You are viewing a plain text version of this content. The canonical link for it is here.

Posted to user@flink.apache.org by "Ghiya, Jay (GE Healthcare)" <Ja...@ge.com> on 2022/05/18 16:21:06 UTC

Kafka Sink Key and Value Avro Schema Usage Issues

Hi Team,

This is regarding Flink Kafka Sink. We have a usecase where we have headers and both key and value as Avro Schema.

Below is the expectation in terms of intuitiveness for avro kafka key and value:

KafkaSink.<ProducerRecord<Key,Value>>builder()
                        .setBootstrapServers(cloudkafkaBrokerAPI)
                        .setRecordSerializer(
                                KafkaRecordSerializationSchema.builder()
                                .setKeySerializationSchema(
                                    ConfluentRegistryAvroSerializationSchema
                                .forSpecific(
                                    key.class,
                                        "Key",
                                        cloudSchemaRegistryURL))
                                .setValueSerializationSchema(
                                                ConfluentRegistryAvroSerializationSchema
                                                        .forSpecific(
                                                            Value.class,"val", cloudSchemaRegistryURL))
                                        .setTopic(outputTopic)
                                        .build())
                        .build();

What I understood currently it does not accept key and value both as avro schemas as part of kafka sink. It only accepts sink.
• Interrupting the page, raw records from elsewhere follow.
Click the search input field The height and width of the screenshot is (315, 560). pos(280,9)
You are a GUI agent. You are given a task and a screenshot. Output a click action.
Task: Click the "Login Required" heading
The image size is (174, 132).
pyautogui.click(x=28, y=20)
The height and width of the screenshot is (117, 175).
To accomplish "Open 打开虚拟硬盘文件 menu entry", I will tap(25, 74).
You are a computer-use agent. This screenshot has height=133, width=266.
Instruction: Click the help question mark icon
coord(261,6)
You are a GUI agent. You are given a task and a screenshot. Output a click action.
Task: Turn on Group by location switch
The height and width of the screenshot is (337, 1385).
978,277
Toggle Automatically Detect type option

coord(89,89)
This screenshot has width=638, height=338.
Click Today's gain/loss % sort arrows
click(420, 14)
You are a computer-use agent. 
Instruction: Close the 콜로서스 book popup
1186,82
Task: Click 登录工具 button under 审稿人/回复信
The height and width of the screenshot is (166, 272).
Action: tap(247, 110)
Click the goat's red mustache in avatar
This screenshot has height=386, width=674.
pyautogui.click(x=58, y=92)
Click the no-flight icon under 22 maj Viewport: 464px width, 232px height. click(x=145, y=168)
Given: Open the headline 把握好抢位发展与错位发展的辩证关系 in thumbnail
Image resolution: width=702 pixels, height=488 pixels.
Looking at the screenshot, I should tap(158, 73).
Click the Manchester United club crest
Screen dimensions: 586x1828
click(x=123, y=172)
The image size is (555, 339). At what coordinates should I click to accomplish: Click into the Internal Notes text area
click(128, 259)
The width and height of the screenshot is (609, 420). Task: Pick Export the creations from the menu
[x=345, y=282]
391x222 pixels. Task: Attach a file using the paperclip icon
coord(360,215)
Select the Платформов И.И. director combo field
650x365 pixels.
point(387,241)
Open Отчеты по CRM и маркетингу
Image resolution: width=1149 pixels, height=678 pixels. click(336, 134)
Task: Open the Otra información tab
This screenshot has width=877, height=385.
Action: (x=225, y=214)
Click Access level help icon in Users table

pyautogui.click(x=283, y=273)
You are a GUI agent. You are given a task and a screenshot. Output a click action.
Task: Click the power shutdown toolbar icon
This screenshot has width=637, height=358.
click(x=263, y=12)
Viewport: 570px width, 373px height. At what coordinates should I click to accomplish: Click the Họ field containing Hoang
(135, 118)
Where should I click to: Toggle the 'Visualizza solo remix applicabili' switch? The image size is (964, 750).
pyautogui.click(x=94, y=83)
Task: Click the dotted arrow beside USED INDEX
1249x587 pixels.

First I tried to use the deprecated Flink Kafka Producer by implementing KafkaSerializationSchema and supplying properties of avro ser and der via :
cloudKafkaProperties.setProperty(ProducerConfig.KEY_SERIALIZER_CLASS_CONFIG,io.confluent.kafka.serializers.KafkaAvroSerializer.class.getName());
cloudKafkaProperties.setProperty(ProducerConfig.VALUE_SERIALIZER_CLASS_CONFIG,io.confluent.kafka.serializers.KafkaAvroSerializer.class.getName());


The problem here is I am able to run this example but the schema that gets stored in confluent schema registry is:
{
    "subject": "ddp_out-key",
    "version": 1,
    "id": 1,
    "schema": "\"bytes\""
}

Instead of full schema it has just recognized the whole as bytes. So I am looking for a solution without kafka sink to make it work as of now and is there feature request part of roadmap for adding support
To kafka sink itself for producer record as that would be ideal. The previous operator can send the producer record with key,val and headers and then it can be forwarded ahead.

-Jay
GEHC

Re: Kafka Sink Key and Value Avro Schema Usage Issues

Posted by Peter Schrott <pe...@bluerootlabs.io>.

Hi Ghiy,

I am not quite sure about your actual problem, why the schema is not
generated as expected.

I also needed to work with the Kafka keys in the business logic, therefore
I found a way to deserialize and serialize the key along with the event
itself by overriding KafkaRecord[De]SerializationSchema. I am using Flinks'
new Kafka Source / Sink API. The difference to your requirement is that I
am only using keys from type Array[Byte]. But this could most certainly be
patched.


class KeyedEventSerializationSchema[A <: SpecificRecord:
ClassTag](topic: String, schemaRegistryUrl: String)
    extends KafkaRecordSerializationSchema[KeyedEvent[A]]
    with KafkaContextAware[KeyedEvent[A]] {

  private val eventClass = classTag[A].runtimeClass.asInstanceOf[Class[A]]
  private val valueSchema =
ConfluentRegistryAvroSerializationSchema.forSpecific(eventClass,
eventClass.getCanonicalName, schemaRegistryUrl)
  // TODO maybe you could add the keySchema here accordingly...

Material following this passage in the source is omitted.